今治市と宮崎市、移住するならどっち?
地方移住を考える際、漠然としたイメージだけで決めるのは危険だ。特に、家族を持つ身であれば、生活の基盤となる「お金」と「仕事」は具体的な数字で比較検討すべき最重要項目である。東京から岡山へのIターンを経験し、移住後にNISAを始めた私から見れば、都市選びは将来の資産形成に直結する選択だと断言する。ここでは、今治市と宮崎市をデータに基づいて冷静に比較し、あなたの移住の判断材料を提供する。
お金の面で比べると
まず、資産形成の観点から見ると、今治市が優位に立つ。今治市の投資余力は9.8万円/月、対して宮崎市は8.7万円/月だ。この差は月間1.1万円、年間で13.2万円にもなる。私がNISAを始めた経験から言えば、この年間13.2万円の差は決して小さくない。例えば、年利5%で運用した場合、10年後には複利効果も相まって、無視できないほどの差となって現れるだろう。日々の生活費から捻出する投資資金は、多ければ多いほど将来の選択肢を広げる。

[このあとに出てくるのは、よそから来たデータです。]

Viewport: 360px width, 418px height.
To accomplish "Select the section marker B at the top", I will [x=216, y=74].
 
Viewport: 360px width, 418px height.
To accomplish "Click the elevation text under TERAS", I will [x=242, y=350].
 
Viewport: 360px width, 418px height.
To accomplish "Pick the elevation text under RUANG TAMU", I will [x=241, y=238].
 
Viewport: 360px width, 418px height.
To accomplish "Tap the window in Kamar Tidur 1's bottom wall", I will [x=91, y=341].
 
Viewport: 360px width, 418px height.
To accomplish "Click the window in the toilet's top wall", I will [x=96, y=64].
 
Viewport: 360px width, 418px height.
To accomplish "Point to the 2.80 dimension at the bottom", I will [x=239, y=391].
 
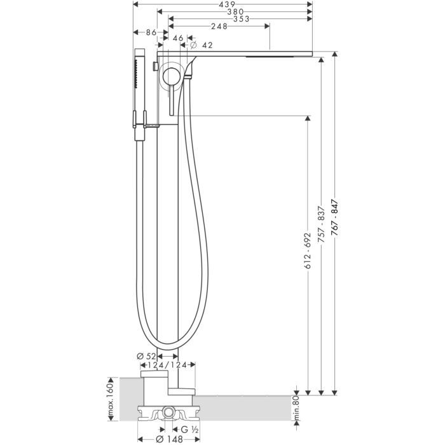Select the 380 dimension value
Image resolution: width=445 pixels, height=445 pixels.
point(235,11)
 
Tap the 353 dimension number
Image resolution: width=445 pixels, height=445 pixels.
point(240,19)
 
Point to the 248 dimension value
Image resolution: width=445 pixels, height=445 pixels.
point(219,27)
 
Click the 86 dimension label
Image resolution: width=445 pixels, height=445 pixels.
point(151,32)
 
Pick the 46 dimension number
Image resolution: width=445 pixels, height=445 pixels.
point(177,39)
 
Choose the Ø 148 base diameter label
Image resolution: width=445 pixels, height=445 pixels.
point(168,439)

家賃の面でも今治市に軍配が上がる。今治市の家賃1LDKは4.2万円、宮崎市は4.8万円である。ここでも月間0.6万円、年間で7.2万円の差が生じる。家賃は固定費の中でも特に大きな割合を占める支出だ。この0.6万円の差が、そのまま投資余力に上乗せされる可能性も高い。つまり、今治市は家賃の安さによって、より多くの資金を投資に回せる環境にあると言える。日々の生活コストを抑え、資産形成を加速させたいなら、今治市の方が有利な条件が揃っている。
仕事・暮らしやすさで比べると
次に、仕事と暮らしやすさの面を見ていく。求人倍率では、宮崎市が1.48倍、今治市が1.38倍となっている。宮崎市の方がやや仕事を見つけやすい環境にあると判断できる。この0.1ポイントの差は、特に専門性の高い職種や、特定の業界を希望する場合には、求人数の多寡として現れる可能性がある。地方移住における仕事探しは、都市圏とは異なる視点が必要だ。希望する職種があるか、キャリアアップの機会があるかなど、具体的な求人内容まで踏み込んで確認すべきだ。

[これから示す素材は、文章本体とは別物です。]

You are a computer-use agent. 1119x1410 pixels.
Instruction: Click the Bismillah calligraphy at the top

暮らしやすさに関しては、両市ともに地方都市としての魅力を持つ。今治市は、しまなみ海道の起点として知られ、造船やタオル産業が盛んだ。瀬戸内海の豊かな自然に囲まれ、サイクリングやマリンアクティビティが日常にある。一方、宮崎市は温暖な気候が特徴で、マリンスポーツが盛んなリゾート地としての顔も持つ。3児の父として感じるのは、どちらの都市も子育て環境としては魅力的だということだ。自然の中で子どもを育てたい、という希望は両市で叶うだろう。ただし、気候や地域コミュニティの雰囲気、レジャーの選択肢など、個人のライフスタイルに合うかどうかで評価は分かれる。
田村の結論
堅実に資産形成を進め、家計の安定を重視するなら今治市が向いている。仕事の選択肢を広げ、温暖な気候やアクティブなライフスタイルを求めるなら宮崎市が適している。